## start DATA SUPPLIED

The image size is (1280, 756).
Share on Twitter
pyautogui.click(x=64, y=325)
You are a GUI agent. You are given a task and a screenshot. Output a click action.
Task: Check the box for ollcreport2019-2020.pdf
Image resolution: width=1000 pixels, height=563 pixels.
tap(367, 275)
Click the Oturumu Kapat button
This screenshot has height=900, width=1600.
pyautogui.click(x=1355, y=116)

## end DATA SUPPLIED

Write out all the records above word for word, line by line, in the same order.

The image size is (1280, 756).
Share on Twitter
pyautogui.click(x=64, y=325)
You are a GUI agent. You are given a task and a screenshot. Output a click action.
Task: Check the box for ollcreport2019-2020.pdf
Image resolution: width=1000 pixels, height=563 pixels.
tap(367, 275)
Click the Oturumu Kapat button
This screenshot has height=900, width=1600.
pyautogui.click(x=1355, y=116)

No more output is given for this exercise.